His administration partnered with the Bureau of Land Management to digitize land records, creating a clear, modern system for identifying what land can be released and when. Nevada is now considered a national best practice, and first in line for future releases.
Healthcare reform followed. Lombardo acknowledged the long-standing joke that Nevadans go to the airport for medical care, but emphasized that the state has outgrown that reality. His administration passed reforms separating Medicaid and Medicare oversight to improve accountability and prevent fraud.
It also secured $180 million in federal funding for rural healthcare, expanded graduate medical education to keep doctors in Nevada, and successfully mitigated the largest cyberattack in state history, without paying a dime in ransom.
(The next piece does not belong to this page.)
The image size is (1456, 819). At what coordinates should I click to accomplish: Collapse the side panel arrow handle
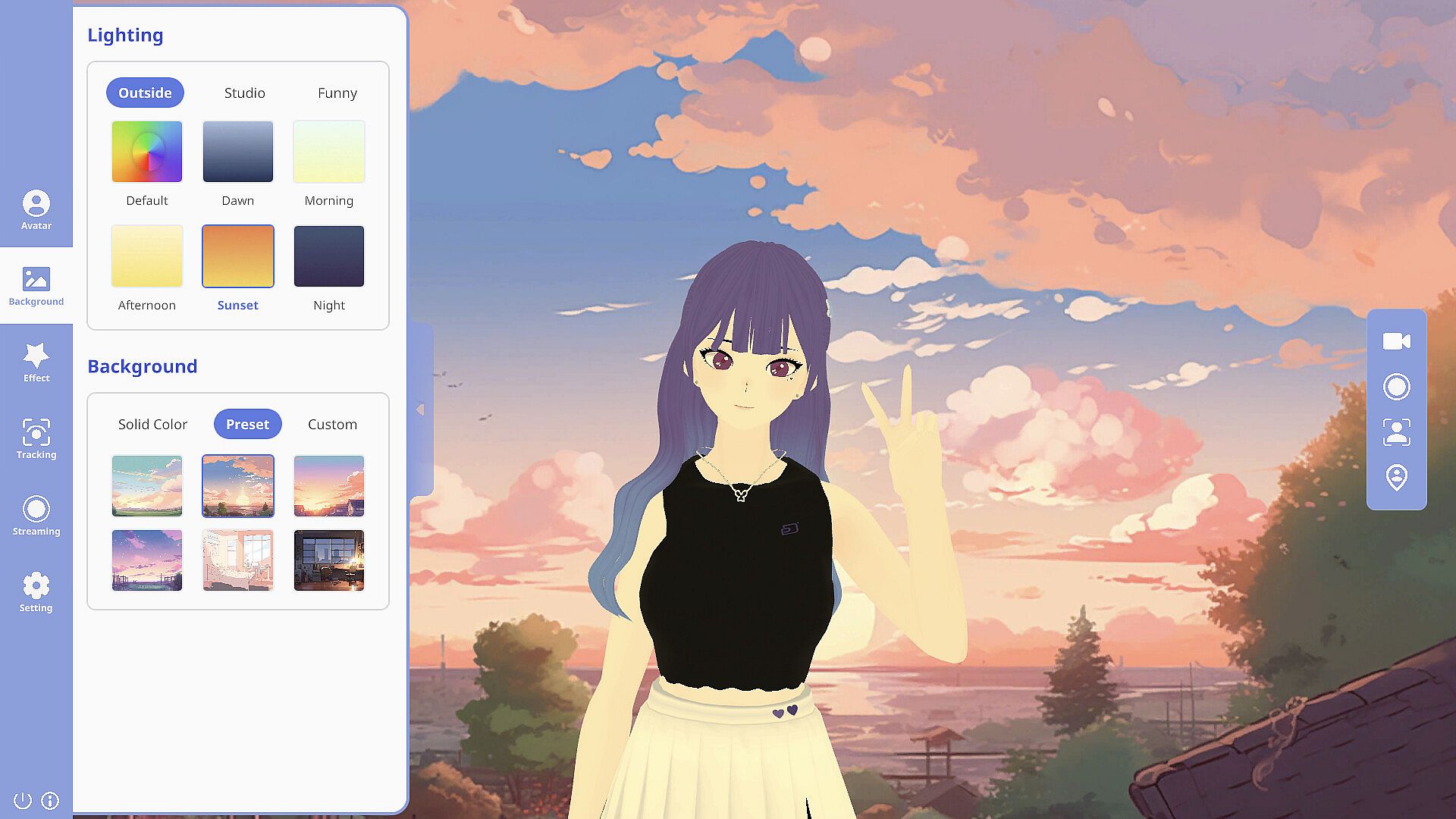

Education, Lombardo said, is personal. He wants to be known as the education governor, and the reforms reflect that ambition. Increased funding, accountability for failing schools, leadership changes where necessary, expanded school choice, open enrollment, transportation access for charter schools, and pay parity for charter school teachers all represent structural shifts—not slogans
Public safety, too, required action when the legislature stalled. Lombardo called a special session and passed tougher penalties for violent crime, domestic violence, child exploitation, smash-and-grab offenses, and DUI—making clear that public safety is not negotiable.
The closing portion of the speech turned toward elections and civic responsibility. When Lombardo first ran, Democrats held a 58,000-voter registration advantage. Today, Republicans hold a narrow lead.
The opportunity, he emphasized, is historic, but it requires effort, especially with 42% of Nevada voters registered as independents.
Winning Nevada means engaging them—not ignoring them.
Ballot initiatives on voter ID, women’s sports, and school choice were framed not just as policy fights, but as turnout drivers. With no presidential race at the top of the ticket, Lombardo urged attendees to personally engage at least seven voters each.
Democracy, he reminded them, is participatory.
He closed with gratitude—and resolve.
“I see a bright future for Nevada,” Lombardo said. And judging by the standing ovation, the room believed him.